> WHAT THE TASK ASKS
Among the lines of this listing, count those that include "Address" and state the count by itself.

══ GIVEN DATA ══

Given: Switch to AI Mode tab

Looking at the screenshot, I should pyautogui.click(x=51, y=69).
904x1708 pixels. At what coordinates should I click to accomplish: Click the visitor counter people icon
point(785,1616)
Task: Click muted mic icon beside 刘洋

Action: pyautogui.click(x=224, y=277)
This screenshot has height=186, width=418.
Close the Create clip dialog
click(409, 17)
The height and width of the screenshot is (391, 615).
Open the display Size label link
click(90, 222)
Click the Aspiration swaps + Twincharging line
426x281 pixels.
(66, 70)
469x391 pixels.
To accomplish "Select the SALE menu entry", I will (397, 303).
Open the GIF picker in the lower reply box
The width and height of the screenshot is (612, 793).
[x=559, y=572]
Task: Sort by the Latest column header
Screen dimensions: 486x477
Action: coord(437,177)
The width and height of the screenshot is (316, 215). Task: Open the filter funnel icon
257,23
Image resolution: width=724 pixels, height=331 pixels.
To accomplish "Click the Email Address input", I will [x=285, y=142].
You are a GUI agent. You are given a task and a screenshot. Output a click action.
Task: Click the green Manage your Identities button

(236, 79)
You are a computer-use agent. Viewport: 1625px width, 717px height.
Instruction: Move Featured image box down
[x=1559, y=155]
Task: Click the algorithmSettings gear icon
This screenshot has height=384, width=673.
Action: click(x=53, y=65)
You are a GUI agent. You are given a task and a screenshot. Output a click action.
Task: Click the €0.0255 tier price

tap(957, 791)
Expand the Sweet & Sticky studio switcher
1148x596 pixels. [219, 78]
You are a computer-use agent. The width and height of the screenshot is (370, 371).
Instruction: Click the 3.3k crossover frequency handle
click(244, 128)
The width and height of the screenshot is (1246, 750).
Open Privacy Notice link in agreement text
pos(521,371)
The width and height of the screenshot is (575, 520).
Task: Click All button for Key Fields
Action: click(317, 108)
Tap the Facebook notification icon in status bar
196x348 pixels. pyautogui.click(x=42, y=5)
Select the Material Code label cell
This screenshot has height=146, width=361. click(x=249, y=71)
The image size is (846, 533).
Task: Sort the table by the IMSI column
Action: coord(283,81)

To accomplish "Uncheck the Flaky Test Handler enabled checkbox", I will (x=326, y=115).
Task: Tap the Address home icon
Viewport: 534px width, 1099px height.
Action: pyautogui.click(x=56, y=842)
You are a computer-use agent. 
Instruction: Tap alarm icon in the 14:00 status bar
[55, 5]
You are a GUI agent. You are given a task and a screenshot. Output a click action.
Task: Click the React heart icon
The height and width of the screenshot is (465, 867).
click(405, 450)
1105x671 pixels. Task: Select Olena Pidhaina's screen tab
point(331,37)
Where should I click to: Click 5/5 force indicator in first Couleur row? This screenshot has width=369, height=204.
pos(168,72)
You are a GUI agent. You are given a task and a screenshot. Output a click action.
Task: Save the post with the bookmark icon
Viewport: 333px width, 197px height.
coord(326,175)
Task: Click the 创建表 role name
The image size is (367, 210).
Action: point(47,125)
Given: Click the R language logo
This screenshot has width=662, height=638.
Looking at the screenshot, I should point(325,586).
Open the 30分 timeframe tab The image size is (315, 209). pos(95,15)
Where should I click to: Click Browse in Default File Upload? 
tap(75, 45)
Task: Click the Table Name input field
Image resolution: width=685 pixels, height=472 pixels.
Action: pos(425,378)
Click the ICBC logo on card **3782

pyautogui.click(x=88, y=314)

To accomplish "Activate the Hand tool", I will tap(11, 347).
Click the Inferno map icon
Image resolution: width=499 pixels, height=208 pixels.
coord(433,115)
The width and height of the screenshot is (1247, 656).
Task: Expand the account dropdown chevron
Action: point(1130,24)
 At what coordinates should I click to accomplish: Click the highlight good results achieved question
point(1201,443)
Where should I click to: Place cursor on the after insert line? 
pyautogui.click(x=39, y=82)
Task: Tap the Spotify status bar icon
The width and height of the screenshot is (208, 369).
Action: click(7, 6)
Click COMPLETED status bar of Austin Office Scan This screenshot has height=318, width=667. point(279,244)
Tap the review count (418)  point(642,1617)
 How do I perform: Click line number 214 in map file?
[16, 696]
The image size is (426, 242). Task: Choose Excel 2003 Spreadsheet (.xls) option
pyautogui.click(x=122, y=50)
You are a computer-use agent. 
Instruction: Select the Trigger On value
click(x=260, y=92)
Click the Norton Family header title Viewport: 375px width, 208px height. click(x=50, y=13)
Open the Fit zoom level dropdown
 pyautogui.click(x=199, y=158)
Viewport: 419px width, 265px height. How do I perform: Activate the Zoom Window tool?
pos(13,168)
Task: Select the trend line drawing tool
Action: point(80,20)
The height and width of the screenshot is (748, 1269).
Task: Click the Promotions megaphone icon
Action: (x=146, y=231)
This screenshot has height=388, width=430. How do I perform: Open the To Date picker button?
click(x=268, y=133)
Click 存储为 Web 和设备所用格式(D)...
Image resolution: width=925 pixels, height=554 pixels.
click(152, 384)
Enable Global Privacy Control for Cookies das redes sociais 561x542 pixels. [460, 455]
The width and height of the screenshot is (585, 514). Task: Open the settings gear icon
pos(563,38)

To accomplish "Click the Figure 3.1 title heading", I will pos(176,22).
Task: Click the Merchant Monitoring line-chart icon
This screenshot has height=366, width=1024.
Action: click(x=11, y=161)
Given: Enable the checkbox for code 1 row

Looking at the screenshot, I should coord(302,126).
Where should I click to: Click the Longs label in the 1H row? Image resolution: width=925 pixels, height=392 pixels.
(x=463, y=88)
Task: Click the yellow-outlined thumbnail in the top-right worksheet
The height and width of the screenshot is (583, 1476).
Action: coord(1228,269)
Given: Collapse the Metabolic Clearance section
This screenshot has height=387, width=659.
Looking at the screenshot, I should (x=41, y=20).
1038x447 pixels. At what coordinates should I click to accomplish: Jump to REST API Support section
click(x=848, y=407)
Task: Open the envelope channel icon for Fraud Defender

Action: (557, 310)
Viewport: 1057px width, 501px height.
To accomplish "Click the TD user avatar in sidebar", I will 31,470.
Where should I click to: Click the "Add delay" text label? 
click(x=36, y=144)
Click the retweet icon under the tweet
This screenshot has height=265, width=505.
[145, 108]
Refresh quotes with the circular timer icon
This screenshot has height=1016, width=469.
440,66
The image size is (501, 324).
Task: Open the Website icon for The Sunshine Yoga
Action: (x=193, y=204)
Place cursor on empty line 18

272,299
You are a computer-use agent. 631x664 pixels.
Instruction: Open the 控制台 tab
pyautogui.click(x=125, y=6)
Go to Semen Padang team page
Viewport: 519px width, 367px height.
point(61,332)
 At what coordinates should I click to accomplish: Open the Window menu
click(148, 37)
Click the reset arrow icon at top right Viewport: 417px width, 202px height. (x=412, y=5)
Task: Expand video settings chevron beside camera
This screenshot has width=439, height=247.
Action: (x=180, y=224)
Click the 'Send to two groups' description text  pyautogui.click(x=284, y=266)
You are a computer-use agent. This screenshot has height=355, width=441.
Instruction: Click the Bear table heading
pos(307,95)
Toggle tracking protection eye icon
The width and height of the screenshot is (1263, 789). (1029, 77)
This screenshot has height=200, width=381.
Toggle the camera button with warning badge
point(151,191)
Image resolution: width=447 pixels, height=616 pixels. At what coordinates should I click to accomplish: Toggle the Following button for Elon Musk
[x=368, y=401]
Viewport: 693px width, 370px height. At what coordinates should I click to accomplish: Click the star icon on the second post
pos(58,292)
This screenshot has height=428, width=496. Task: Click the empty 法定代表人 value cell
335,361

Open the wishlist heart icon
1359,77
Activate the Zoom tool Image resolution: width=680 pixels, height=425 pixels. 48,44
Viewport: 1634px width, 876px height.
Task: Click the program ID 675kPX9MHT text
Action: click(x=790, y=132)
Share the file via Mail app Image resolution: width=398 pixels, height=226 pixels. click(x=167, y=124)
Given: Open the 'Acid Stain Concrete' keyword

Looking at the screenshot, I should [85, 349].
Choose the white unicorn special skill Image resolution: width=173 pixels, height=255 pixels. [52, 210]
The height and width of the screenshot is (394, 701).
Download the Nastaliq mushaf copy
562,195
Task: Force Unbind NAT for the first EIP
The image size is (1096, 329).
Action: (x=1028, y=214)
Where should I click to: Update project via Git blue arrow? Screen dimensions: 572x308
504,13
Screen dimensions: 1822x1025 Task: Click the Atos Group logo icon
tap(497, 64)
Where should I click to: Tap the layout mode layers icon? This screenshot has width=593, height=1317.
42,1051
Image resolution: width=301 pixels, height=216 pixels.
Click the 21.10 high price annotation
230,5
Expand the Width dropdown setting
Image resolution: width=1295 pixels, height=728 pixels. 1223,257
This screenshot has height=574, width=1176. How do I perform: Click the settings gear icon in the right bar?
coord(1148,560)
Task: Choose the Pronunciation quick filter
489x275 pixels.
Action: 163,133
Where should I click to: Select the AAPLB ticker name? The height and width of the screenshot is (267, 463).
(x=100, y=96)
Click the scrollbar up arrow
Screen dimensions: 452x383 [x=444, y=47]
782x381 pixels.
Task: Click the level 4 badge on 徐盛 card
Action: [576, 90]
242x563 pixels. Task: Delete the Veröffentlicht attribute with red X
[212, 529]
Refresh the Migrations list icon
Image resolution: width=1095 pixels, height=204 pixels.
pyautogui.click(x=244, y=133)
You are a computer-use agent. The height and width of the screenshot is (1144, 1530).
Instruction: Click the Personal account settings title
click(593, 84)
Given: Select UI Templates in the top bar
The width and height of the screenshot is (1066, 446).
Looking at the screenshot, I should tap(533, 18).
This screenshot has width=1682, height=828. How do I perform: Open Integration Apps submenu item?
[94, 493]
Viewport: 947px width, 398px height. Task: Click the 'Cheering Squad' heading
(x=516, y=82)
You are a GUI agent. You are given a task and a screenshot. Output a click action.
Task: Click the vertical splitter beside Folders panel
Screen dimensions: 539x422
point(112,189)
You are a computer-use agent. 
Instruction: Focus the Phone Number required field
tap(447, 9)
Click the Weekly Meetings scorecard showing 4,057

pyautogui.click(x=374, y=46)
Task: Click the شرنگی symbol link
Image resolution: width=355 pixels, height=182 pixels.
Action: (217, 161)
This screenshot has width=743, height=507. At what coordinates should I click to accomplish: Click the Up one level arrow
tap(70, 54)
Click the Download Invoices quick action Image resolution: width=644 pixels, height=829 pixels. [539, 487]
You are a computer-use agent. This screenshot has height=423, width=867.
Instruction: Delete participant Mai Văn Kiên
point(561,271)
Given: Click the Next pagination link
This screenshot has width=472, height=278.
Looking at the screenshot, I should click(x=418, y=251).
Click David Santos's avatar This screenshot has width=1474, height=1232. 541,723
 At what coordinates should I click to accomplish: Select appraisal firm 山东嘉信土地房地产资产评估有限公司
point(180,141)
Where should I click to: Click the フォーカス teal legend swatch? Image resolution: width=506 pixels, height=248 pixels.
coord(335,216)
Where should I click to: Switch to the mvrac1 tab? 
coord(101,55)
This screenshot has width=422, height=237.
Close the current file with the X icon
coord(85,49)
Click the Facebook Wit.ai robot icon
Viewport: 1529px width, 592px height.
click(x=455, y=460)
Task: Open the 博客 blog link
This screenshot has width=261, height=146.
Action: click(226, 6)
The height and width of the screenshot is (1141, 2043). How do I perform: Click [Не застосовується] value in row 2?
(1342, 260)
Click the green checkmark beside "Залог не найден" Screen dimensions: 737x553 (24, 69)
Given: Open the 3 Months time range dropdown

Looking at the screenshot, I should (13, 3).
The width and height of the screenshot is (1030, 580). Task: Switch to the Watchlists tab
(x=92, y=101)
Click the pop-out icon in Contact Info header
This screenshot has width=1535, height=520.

═══

> SOLUTION FOR THIS TASK
2